Instructions for the task =>
Word for word, output the data, with none of its pictures.

Task input =>
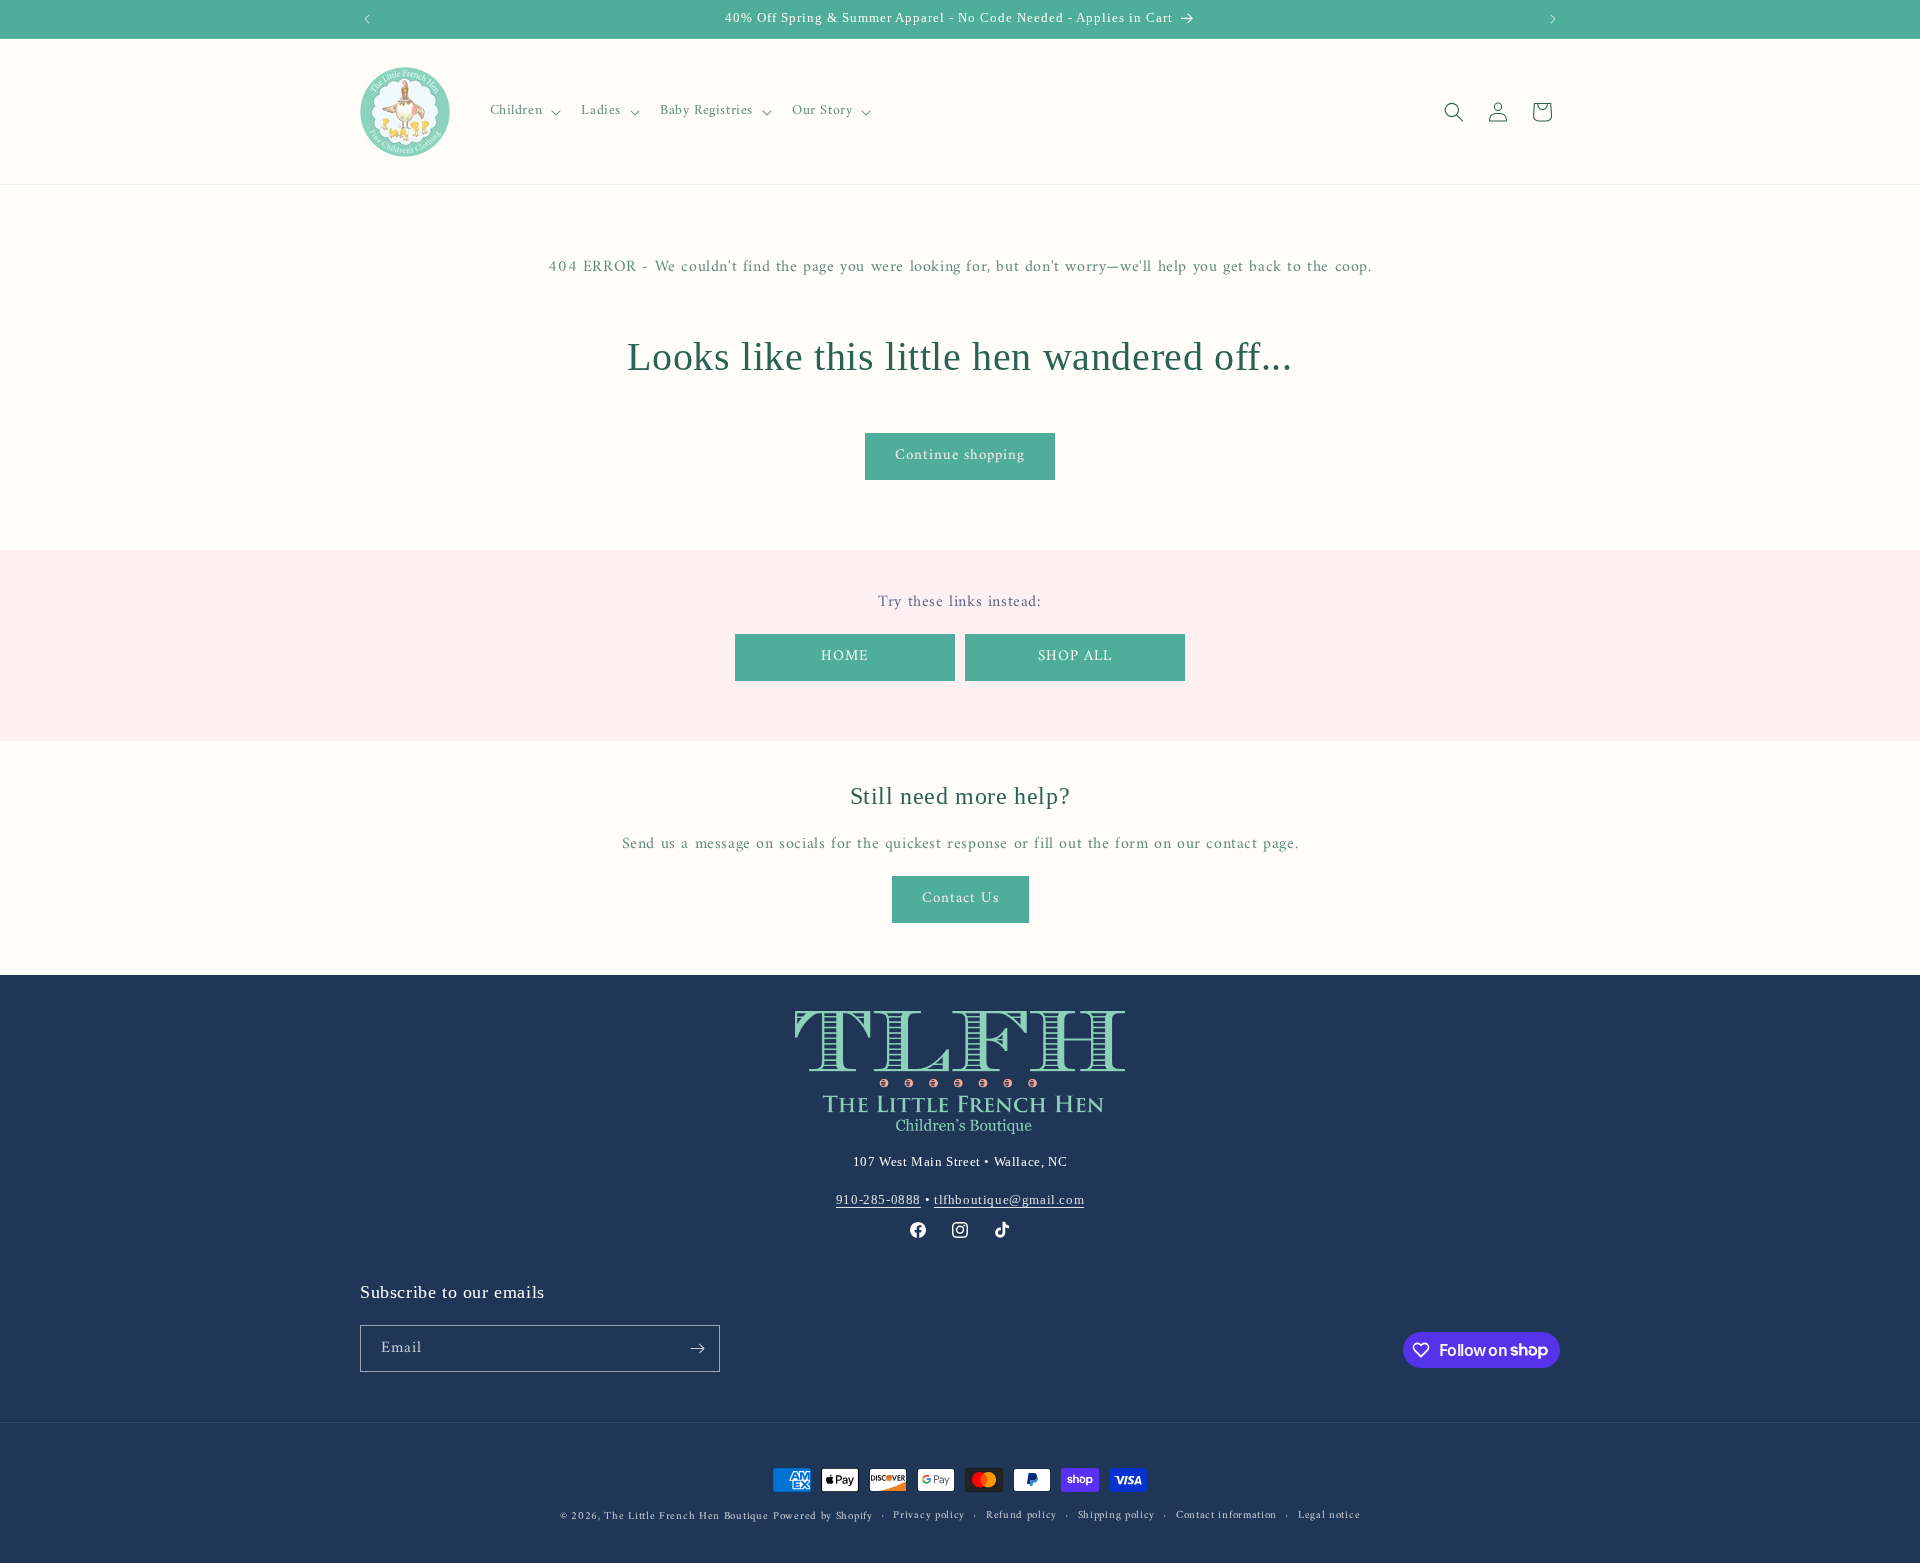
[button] (524, 111)
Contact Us (960, 898)
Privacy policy (929, 1516)
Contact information (1226, 1516)
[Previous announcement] (367, 19)
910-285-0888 (878, 1199)
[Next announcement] (1553, 19)
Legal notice (1329, 1516)
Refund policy (1021, 1516)
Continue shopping (960, 455)
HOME (845, 656)
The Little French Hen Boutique (686, 1516)
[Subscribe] (697, 1348)
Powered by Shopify (823, 1516)
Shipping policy (1117, 1516)
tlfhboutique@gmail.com (1009, 1199)
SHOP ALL (1075, 656)
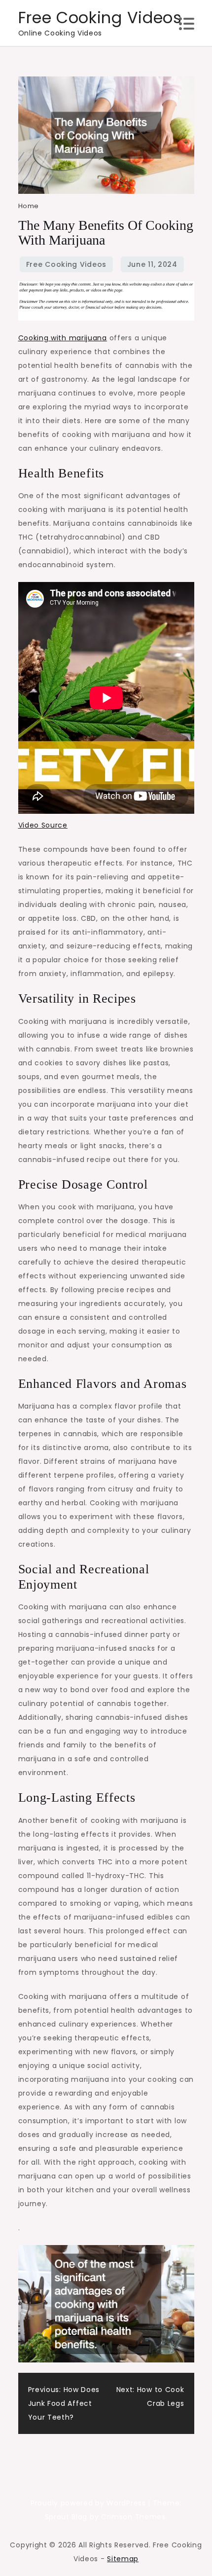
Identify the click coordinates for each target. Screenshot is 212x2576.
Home (28, 206)
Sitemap (123, 2559)
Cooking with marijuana (62, 338)
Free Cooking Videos (100, 17)
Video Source (43, 825)
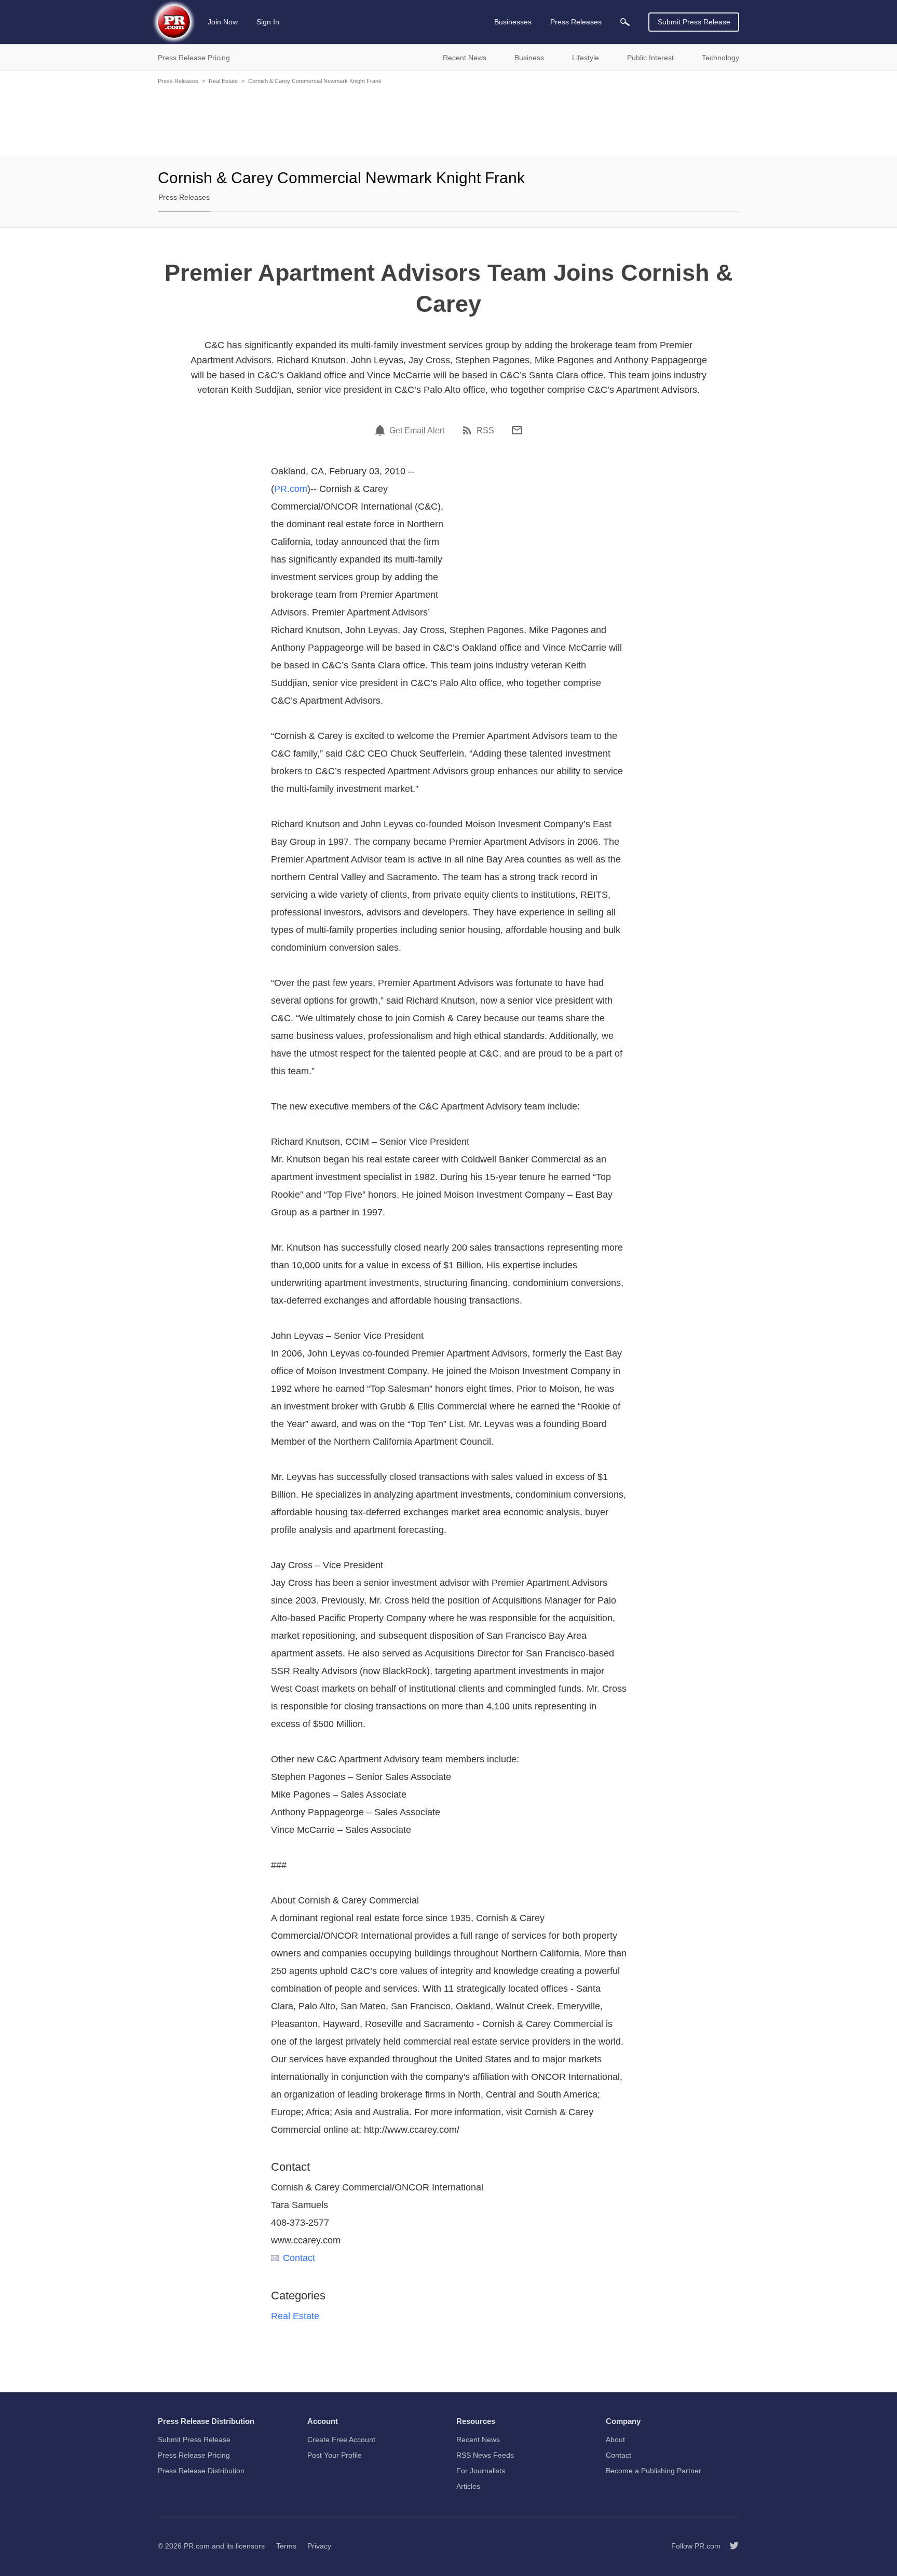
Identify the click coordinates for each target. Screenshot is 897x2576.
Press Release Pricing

Reply to the exercise =>
[button] (524, 111)
Contact Us (960, 898)
Privacy policy (929, 1516)
Contact information (1226, 1516)
[Previous announcement] (367, 19)
910-285-0888 (878, 1199)
[Next announcement] (1553, 19)
Legal notice (1329, 1516)
Refund policy (1021, 1516)
Continue shopping (960, 455)
HOME (845, 656)
The Little French Hen Boutique (686, 1516)
[Subscribe] (697, 1348)
Powered by Shopify (823, 1516)
Shipping policy (1117, 1516)
tlfhboutique@gmail.com (1009, 1199)
SHOP ALL (1075, 656)
Identify the click coordinates for each target. Screenshot is 212x2576.
Home (28, 206)
Sitemap (123, 2559)
Cooking with marijuana (62, 338)
Free Cooking Videos (100, 17)
Video Source (43, 825)
Identify the click coordinates for each target. Screenshot is 897x2576.
Press Release Pricing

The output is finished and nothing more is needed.